* PROBLEM DESCRIPTION
Reproduce each record exactly.

*** EXERCISE DATA Section Begins ***

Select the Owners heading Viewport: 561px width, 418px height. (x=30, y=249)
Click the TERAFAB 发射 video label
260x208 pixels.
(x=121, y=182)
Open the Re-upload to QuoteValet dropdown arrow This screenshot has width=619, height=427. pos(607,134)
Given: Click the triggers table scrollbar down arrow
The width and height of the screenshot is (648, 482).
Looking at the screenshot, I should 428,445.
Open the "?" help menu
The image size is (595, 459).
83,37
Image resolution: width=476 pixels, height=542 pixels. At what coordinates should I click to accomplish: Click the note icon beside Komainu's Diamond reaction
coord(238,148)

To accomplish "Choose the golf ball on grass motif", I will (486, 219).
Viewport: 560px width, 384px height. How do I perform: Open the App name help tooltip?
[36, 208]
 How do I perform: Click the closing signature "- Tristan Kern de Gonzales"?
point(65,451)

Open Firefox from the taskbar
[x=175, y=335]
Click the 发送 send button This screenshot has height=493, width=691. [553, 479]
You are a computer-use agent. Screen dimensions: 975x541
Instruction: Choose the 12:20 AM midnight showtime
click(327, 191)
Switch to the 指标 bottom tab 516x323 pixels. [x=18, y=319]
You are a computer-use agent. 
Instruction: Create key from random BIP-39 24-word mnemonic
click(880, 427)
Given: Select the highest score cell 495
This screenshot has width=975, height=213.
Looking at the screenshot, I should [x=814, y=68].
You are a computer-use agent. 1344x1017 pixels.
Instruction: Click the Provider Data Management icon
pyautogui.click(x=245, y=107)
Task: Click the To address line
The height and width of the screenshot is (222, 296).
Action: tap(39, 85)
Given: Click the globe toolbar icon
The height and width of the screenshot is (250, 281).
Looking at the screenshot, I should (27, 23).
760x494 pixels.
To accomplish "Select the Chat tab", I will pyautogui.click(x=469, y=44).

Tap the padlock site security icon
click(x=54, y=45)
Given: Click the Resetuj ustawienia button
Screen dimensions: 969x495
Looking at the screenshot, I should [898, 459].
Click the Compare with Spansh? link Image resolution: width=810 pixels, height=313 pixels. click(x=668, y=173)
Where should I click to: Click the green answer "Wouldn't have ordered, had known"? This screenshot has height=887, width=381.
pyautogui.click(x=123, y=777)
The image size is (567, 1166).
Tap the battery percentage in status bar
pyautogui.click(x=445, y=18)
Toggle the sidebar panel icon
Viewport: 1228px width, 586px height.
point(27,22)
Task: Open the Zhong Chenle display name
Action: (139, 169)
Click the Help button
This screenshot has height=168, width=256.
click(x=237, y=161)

*** EXERCISE DATA Section Ends ***

* ANSWER FOR THE TASK
Select the Owners heading Viewport: 561px width, 418px height. (x=30, y=249)
Click the TERAFAB 发射 video label
260x208 pixels.
(x=121, y=182)
Open the Re-upload to QuoteValet dropdown arrow This screenshot has width=619, height=427. pos(607,134)
Given: Click the triggers table scrollbar down arrow
The width and height of the screenshot is (648, 482).
Looking at the screenshot, I should 428,445.
Open the "?" help menu
The image size is (595, 459).
83,37
Image resolution: width=476 pixels, height=542 pixels. At what coordinates should I click to accomplish: Click the note icon beside Komainu's Diamond reaction
coord(238,148)

To accomplish "Choose the golf ball on grass motif", I will (486, 219).
Viewport: 560px width, 384px height. How do I perform: Open the App name help tooltip?
[36, 208]
 How do I perform: Click the closing signature "- Tristan Kern de Gonzales"?
point(65,451)

Open Firefox from the taskbar
[x=175, y=335]
Click the 发送 send button This screenshot has height=493, width=691. [553, 479]
You are a computer-use agent. Screen dimensions: 975x541
Instruction: Choose the 12:20 AM midnight showtime
click(327, 191)
Switch to the 指标 bottom tab 516x323 pixels. [x=18, y=319]
You are a computer-use agent. 
Instruction: Create key from random BIP-39 24-word mnemonic
click(880, 427)
Given: Select the highest score cell 495
This screenshot has width=975, height=213.
Looking at the screenshot, I should [x=814, y=68].
You are a computer-use agent. 1344x1017 pixels.
Instruction: Click the Provider Data Management icon
pyautogui.click(x=245, y=107)
Task: Click the To address line
The height and width of the screenshot is (222, 296).
Action: tap(39, 85)
Given: Click the globe toolbar icon
The height and width of the screenshot is (250, 281).
Looking at the screenshot, I should (27, 23).
760x494 pixels.
To accomplish "Select the Chat tab", I will pyautogui.click(x=469, y=44).

Tap the padlock site security icon
click(x=54, y=45)
Given: Click the Resetuj ustawienia button
Screen dimensions: 969x495
Looking at the screenshot, I should [898, 459].
Click the Compare with Spansh? link Image resolution: width=810 pixels, height=313 pixels. click(x=668, y=173)
Where should I click to: Click the green answer "Wouldn't have ordered, had known"? This screenshot has height=887, width=381.
pyautogui.click(x=123, y=777)
The image size is (567, 1166).
Tap the battery percentage in status bar
pyautogui.click(x=445, y=18)
Toggle the sidebar panel icon
Viewport: 1228px width, 586px height.
point(27,22)
Task: Open the Zhong Chenle display name
Action: (139, 169)
Click the Help button
This screenshot has height=168, width=256.
click(x=237, y=161)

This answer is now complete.